2. The complainant requested access to i) documents and "all the environmental information" held by the Commission in relation to the following electricity projects: E149, E150, E151, E152, E153, E154, E156 and E291. These projects were included in the List of projects submitted to be considered as potential Projects of Common Interest in energy infrastructure on which the Commission launched a public consultation in June 2012. In addition, it requested access to ii) copies of the processes and procedures which will be used to evaluate the above projects; iii) details of the membership (including qualifications) of the team who will be evaluating the projects; iv) details of how the public consultation will be incorporated into the decision process e.g. weighting factors.
3. On 19 October 2012, having extended the deadline for reply by 15 working days[3], the Commission replied to the complainant's request for access.
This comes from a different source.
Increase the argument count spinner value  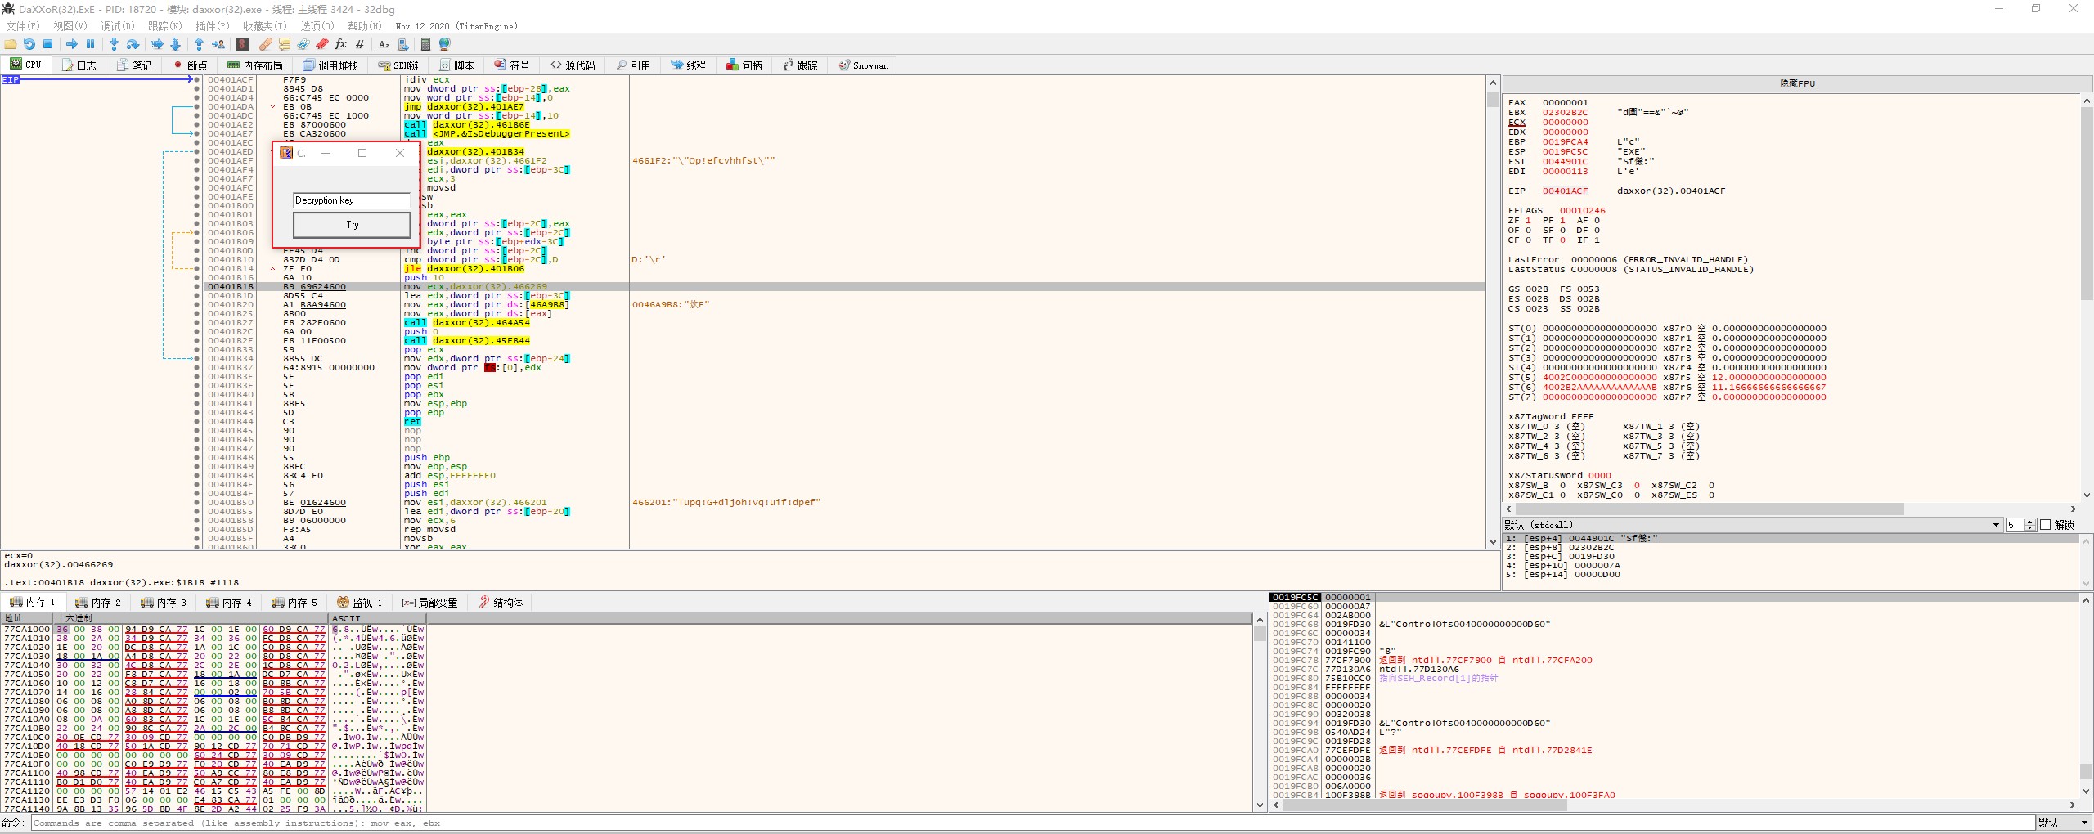click(x=2030, y=522)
It partially disclosed the documents requested under i) to iii) above. As regards the documents requested under i) above, the Commission explained that it did not have in its possession, at that stage, other documents containing environmental information pertaining to the complainant's request.
4. On 24 October 2012, the complainant lodged a confirmatory application under Regulation 1049/2001, challenging whether the Commission had properly identified the documents containing environmental information relating to the electricity projects in question.
5. On 22 November 2012, the Commission extended the deadline for replying to the complainant's application[4]. On 12 December 2012, the Commission informed the complainant that it was not able to provide the reply within the extended deadline. The Commission apologised for the delay and stated that it was doing its utmost to send its final reply as soon as possible.
7. Having received no reply to his confirmatory application and thus, considering that there had been an implicit negative reply[5], on 23 January 2013, the complainant turned to the Ombudsman.
The subject matter of the inquiry
8. In its complaint, the complainant alleged that the Commission failed to deal with its request for access to documents in a timely manner.
9. In addition, it alleged that the Commission wrongly refused to grant it access to the documents and environmental information requested. In this respect, the complainant argued that the Commission had failed to identify the documents in its possession and which pertained to its request for access.
10. The complainant claimed that the Commission should give it access or provide adequate reasons for its failure to do so in a timely manner.
11. In the course of the Ombudsman's inquiry, the Commission identified further documents, which fell within the scope of the complainant's application. These documents are the questionnaires submitted to the Commission by the promoters of the projects E149, E150, E151, E152, E153, E154, E156 and E291 in the framework of the public consultation concerning the List of projects submitted to be considered as potential Projects of Common Interest in energy infrastructure. The Commission invited the complainant to submit a new (second) request for access to the above documents. The complainant did so. In its reply of 22 April 2013, the Commission granted it partial access to them. In its subsequent submission to the Ombudsman, the complainant limited the complaint to the above questionnaires. In its opinion the Commission referred to these questionnaires as well.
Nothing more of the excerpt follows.